# [Records supplied]
[Start of Attachment]
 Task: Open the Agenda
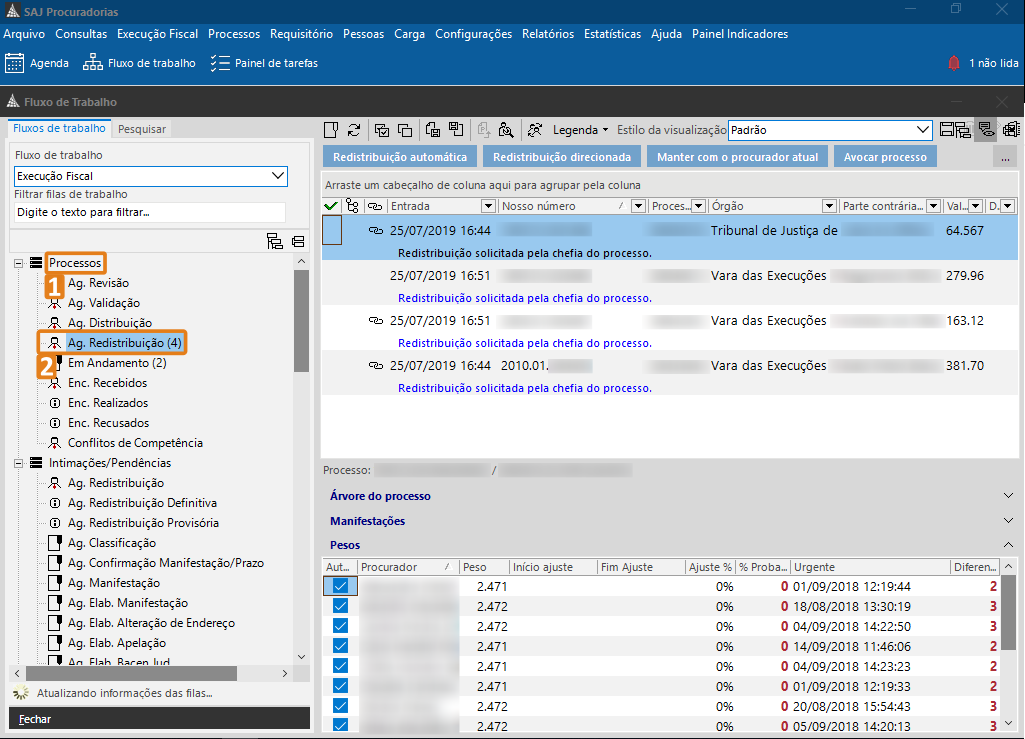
[End of Attachment]
[Start of Attachment]
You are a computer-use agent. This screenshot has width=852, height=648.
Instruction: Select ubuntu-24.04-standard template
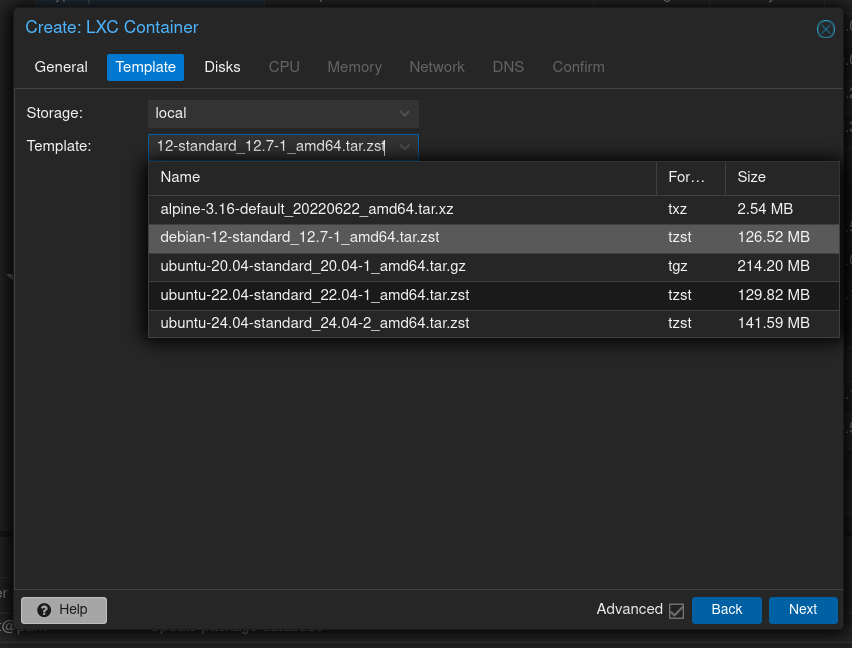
[End of Attachment]
[Start of Attachment]
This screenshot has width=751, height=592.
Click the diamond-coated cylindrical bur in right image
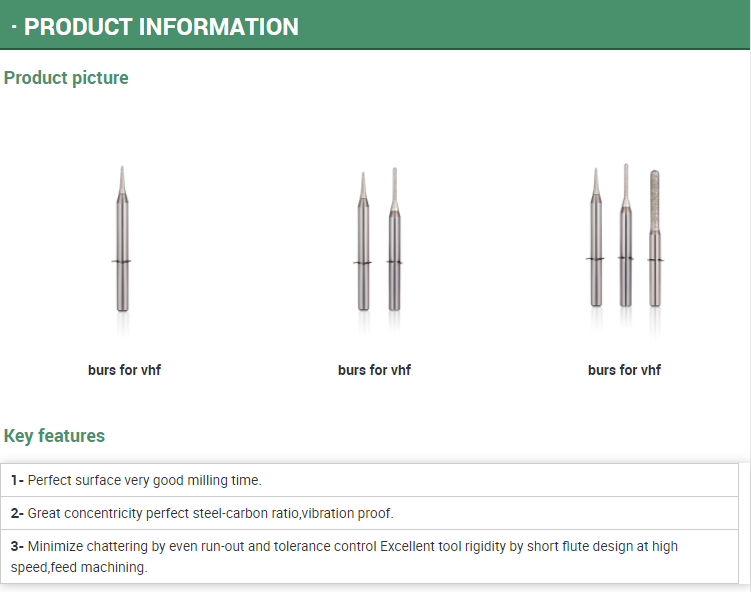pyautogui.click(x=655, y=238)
[End of Attachment]
Locate and copy each line in the data above that includes the word "This".

# [Answer section]
You are a computer-use agent. This screenshot has width=852, height=648.
This screenshot has width=751, height=592.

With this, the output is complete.